-- START OF TEXT PROVIDED --
The opening scene of the movie displays Sorkin’s version of Zuckerberg; this intelligent, arrogant kid who loves to belittle his girlfriend while offering her a chance to met people “she’d never get to met.”  He might find himself gracious or charitable without realizing that he is condescending.  He moves so quickly through conversation, almost hoping to surpass his counterpart, only to ridicule her when she doesn’t keep up with the conversation. We even get that first taste of Zuckerberg’s lack of perception when it comes to social interaction. She breaks up with him, but he needs to ask for a clarification, “is this real?” Receiving the affirmative he apologizes, insincerely and devoid of emotion, and is then left at a crowded bar, friendless.  It is a foreshadowing of Zuckerberg’s ability to distance himself from the emotional bond that can form between two people.

Suddenly, we’re at Harvard, but movie Harvard.  It’s the magical land where your closest friends come from wealthy legacy families, are 6 foot 5, love to row boats and come in duplicate.  It is the elite environment of the world’s future leaders where every student is a verbal acrobat capable of using their caustic wit and mental prowess to best even the most skilled and prepared litigators. It’s necessary to paint the student body this way because inarticulate, snarky, over-privileged 20 year-olds wouldn’t be nearly as entertaining as they become litigious and vindictive.
-- END OF TEXT PROVIDED --
-- START OF PROVIDED INFORMATION --
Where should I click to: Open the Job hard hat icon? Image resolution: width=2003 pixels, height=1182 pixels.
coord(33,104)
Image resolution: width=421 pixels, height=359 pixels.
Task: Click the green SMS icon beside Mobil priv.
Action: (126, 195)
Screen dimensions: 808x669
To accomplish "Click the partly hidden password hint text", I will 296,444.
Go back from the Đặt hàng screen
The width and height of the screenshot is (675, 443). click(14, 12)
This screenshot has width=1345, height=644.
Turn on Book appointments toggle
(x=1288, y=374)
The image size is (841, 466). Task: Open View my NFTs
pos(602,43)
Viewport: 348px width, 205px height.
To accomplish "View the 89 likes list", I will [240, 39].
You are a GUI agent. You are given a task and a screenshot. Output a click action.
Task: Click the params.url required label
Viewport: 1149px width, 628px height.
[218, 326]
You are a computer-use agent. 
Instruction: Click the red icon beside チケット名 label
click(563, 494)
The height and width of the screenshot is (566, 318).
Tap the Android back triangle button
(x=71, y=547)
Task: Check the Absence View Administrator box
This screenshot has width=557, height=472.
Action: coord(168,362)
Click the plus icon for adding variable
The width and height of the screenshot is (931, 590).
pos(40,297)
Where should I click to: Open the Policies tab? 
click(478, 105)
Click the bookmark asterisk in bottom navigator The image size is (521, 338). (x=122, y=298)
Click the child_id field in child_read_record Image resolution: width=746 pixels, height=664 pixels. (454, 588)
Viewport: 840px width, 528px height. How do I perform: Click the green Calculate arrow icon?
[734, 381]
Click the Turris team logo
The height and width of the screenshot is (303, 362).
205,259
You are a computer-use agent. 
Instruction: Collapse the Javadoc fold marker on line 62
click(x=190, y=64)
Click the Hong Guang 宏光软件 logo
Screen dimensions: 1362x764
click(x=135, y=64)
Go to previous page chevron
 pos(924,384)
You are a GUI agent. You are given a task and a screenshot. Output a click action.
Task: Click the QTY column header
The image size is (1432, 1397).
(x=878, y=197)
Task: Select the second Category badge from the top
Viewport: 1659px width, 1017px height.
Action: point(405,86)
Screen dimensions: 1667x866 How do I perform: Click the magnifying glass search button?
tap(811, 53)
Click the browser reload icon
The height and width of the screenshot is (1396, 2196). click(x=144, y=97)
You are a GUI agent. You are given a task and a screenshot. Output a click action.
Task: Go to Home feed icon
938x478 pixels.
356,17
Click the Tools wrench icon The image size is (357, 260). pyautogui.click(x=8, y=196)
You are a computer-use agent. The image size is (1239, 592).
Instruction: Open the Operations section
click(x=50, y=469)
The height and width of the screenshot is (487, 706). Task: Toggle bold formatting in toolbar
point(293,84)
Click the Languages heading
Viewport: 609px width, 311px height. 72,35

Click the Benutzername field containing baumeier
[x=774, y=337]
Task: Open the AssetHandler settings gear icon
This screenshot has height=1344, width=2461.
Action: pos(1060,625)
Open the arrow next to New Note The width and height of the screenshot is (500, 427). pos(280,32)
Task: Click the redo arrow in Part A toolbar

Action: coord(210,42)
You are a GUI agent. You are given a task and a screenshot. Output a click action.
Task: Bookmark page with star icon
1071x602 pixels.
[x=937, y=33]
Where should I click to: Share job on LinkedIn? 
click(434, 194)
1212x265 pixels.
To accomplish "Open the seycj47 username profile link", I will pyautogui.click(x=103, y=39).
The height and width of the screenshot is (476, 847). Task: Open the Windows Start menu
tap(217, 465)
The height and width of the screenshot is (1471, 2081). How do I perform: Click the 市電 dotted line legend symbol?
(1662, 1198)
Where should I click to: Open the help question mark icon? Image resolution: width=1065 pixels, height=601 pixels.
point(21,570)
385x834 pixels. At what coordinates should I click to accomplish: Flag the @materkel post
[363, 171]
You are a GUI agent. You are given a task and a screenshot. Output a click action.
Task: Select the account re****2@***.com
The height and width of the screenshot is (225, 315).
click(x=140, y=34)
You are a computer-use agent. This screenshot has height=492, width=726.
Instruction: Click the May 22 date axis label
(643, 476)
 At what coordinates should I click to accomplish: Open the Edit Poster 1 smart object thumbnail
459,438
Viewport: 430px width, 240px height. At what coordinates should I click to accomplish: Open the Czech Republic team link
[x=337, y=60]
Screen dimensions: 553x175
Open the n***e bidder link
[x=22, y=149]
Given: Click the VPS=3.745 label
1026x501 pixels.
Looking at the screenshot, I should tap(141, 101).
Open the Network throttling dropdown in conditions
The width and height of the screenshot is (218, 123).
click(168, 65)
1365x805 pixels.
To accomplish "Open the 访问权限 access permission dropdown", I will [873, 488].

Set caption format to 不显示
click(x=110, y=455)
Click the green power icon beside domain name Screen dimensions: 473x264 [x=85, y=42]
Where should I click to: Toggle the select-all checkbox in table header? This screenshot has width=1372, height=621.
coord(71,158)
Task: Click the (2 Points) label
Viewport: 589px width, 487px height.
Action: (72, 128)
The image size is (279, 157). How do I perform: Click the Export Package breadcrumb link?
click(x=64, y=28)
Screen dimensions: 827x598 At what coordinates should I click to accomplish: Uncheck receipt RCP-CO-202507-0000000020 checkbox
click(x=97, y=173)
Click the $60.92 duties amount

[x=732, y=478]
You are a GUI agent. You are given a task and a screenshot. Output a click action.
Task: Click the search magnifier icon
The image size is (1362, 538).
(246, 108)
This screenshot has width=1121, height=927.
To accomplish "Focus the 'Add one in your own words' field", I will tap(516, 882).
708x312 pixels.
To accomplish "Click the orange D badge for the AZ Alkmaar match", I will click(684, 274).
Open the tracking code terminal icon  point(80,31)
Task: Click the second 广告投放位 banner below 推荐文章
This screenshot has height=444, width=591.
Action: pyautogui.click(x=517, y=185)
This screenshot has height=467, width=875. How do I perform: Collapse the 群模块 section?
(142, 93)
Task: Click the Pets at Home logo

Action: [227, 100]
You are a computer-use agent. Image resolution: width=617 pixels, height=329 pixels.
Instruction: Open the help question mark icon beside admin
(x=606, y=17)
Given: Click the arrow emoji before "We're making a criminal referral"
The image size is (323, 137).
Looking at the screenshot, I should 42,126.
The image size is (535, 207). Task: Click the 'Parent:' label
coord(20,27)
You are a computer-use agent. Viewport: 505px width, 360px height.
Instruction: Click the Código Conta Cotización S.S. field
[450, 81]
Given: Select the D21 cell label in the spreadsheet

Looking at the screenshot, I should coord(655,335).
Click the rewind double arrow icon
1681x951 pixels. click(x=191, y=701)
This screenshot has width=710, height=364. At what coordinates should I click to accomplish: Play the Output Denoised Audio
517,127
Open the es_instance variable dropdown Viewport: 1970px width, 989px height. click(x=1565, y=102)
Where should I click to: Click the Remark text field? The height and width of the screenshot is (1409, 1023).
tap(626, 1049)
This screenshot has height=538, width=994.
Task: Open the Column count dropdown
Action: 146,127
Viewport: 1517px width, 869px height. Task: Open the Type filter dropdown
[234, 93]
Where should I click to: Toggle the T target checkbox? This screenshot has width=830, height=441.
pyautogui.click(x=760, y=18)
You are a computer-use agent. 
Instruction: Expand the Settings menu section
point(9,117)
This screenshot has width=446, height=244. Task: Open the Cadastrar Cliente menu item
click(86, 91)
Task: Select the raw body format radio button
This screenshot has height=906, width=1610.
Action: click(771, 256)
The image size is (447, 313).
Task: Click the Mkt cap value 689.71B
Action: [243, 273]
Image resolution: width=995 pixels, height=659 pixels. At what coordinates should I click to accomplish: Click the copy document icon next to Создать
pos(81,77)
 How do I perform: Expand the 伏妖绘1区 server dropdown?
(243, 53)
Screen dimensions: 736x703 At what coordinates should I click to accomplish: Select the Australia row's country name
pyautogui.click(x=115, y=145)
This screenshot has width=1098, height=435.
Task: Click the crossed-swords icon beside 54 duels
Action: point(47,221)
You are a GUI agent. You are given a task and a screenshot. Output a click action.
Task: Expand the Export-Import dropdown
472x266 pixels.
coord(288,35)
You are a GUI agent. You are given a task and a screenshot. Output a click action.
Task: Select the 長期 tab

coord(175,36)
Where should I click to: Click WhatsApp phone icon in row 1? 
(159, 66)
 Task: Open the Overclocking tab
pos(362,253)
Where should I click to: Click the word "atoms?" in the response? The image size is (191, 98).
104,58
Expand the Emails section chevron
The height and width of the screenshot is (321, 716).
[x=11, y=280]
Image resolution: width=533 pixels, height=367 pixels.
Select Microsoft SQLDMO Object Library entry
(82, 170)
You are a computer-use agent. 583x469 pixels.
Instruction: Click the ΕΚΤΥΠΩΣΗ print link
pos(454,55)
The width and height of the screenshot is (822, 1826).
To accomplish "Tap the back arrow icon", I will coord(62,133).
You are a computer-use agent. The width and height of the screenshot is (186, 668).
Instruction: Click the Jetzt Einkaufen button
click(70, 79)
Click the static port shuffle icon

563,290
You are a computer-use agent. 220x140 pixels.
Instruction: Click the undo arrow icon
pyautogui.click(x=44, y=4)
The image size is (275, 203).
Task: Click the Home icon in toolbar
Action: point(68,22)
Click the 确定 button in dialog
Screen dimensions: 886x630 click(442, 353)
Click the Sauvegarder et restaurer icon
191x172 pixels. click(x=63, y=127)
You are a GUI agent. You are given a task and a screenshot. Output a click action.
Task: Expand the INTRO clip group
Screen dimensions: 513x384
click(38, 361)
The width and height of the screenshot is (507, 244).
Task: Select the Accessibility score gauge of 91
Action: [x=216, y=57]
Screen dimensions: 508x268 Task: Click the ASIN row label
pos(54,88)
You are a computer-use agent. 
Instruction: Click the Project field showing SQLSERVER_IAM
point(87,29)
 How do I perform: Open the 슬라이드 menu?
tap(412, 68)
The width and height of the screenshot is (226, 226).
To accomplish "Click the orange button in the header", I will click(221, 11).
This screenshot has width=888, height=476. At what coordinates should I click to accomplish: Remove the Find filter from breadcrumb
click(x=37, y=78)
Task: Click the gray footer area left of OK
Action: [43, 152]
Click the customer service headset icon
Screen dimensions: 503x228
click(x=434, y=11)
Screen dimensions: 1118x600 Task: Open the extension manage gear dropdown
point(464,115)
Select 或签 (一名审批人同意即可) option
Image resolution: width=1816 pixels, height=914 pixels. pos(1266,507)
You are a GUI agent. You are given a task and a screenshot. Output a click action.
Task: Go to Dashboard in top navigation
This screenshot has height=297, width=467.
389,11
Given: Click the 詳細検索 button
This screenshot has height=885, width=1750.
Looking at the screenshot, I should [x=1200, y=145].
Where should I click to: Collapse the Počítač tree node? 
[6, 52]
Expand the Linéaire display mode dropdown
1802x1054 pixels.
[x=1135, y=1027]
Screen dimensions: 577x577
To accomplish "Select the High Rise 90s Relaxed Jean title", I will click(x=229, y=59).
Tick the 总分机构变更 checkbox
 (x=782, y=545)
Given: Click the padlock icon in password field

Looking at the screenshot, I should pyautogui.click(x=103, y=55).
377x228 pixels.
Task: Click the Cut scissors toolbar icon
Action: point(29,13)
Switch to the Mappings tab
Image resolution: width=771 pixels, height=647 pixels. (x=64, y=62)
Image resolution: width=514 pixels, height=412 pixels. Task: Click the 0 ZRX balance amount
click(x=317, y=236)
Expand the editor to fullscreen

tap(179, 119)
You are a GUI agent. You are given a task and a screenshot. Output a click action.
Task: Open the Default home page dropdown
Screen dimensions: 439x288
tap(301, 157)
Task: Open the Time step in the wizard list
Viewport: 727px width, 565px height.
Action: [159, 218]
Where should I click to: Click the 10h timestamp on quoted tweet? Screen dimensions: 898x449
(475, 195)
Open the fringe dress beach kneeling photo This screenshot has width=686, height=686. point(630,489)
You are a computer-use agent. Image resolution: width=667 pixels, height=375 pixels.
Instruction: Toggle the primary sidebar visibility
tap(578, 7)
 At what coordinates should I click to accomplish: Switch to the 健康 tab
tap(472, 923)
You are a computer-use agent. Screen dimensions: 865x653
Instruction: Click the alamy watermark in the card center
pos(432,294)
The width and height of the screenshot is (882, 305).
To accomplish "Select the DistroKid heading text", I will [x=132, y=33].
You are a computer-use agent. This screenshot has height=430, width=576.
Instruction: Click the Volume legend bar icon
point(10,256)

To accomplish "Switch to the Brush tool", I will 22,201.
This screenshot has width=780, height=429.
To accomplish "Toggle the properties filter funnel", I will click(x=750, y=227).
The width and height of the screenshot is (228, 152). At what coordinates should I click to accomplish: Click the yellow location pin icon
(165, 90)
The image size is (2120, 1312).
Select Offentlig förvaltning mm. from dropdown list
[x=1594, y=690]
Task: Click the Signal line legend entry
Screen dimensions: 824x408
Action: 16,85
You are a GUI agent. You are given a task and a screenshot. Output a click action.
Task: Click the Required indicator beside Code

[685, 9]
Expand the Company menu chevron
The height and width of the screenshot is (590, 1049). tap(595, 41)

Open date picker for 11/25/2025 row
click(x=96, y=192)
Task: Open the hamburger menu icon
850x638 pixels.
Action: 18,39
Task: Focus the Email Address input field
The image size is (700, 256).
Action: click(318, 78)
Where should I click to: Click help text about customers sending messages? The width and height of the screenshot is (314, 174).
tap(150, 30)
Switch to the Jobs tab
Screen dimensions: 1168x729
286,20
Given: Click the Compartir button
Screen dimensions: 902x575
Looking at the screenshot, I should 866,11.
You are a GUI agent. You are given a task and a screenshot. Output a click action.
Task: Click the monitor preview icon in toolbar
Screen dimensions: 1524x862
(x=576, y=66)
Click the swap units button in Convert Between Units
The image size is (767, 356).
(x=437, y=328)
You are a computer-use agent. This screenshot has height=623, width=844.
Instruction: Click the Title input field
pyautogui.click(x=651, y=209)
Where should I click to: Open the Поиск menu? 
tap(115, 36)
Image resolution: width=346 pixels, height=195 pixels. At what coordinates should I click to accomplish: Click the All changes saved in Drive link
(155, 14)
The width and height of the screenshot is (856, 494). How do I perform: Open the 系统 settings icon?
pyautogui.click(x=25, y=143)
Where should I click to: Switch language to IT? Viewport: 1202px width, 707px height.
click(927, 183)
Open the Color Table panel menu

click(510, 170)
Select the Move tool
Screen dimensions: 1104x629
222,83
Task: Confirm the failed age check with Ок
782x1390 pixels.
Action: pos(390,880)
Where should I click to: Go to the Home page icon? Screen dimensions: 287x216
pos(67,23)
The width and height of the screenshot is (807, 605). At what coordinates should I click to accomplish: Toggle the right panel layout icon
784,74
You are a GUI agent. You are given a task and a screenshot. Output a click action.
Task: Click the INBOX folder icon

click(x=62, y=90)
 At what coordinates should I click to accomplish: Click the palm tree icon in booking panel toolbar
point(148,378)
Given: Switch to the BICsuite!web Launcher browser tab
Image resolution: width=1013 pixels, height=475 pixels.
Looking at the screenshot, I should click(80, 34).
-- END OF PROVIDED INFORMATION --
▶ [GOAL 1]
In the passage about Sorkin's movie, what traits make up its description of your closest friends at movie Harvard? List each one.
▶ [GOAL 2]
Answer these from the passage about Sorkin's movie:
(a) What does Zuckerberg ask when his girlfriend breaks up with him?
(b) Where is he left after he apologizes?
(c) What does the passage call every student at movie Harvard?
▶ [GOAL 3]
Continue the passage about Sorkin's movie, starting after its final sentence.

▶ [REPLY 1]
- They come from wealthy legacy families.
- They are 6 foot 5.
- They love to row boats.
- They come in duplicate.

▶ [REPLY 2]
(a) He asks, "is this real?"
(b) He is left at a crowded bar, friendless.
(c) A verbal acrobat.

▶ [REPLY 3]
A brilliant sequence cut by Kirk Baxter and Angus Wall juxtaposes frat boys and Final Clubs drinking, snorting drugs and coaxing sluts to strip for them while Zuckerberg is getting drunk in his dorm creating “Facemash,” a website in response to his recent break-up that quickly crashes the Harvard server.  The sequence immediately transports me back to undergrad where I was drinking with friends and laughing as we rated people on hotornot.com.  It was juvenile, as was Facemash.  But Facemash was prologue to a collaboration, an Internet sensation and multi-million dollar lawsuits while for the rest of us it was simply a prologue to joining their future site.

As The Facebook starts to evolve Zuckerberg throws ownership percentages around as freely as beers and bottle caps.  He grabs 65%, giving 30% to Eduardo Saverin (Andrew Garfield) and 5% to Dustin Moskovitz (Joseph Mazzello).  But as the popularity of the site starts to stretch across the continent it attracts the attention of Sean Parker, played by pop-star Justin Timberlake. The decision to cast Timberlake must have been as much about him being a pop-star with that ostentatious aura as it was about his similar appearance to Parker.  It’s something the actor and the subject share.  It’s magnetism, it’s a command of the room when he enters.

The “rock-star” Internet rebel from Napster brings the flashy west-coast swagger to the team, creating a beautiful dichotomy of the coasts.  The east-coast is the pragmatism and the dedication to a code of ethics as one of the Winklevosses (Winklevi?) refuses to sue Zuckerberg because “we don’t sue other students.”  The west-coast is the celebrity.  It is the fast-paced mirage of a better life, with woman and drugs and venture capitalists that are ready to throw millions of dollars at college dropouts in their early twenties. It is the coast where ethics and rules get in the way of business and loyalty is as valuable as diluted shares of the soon-to-be ubiquitous dot com.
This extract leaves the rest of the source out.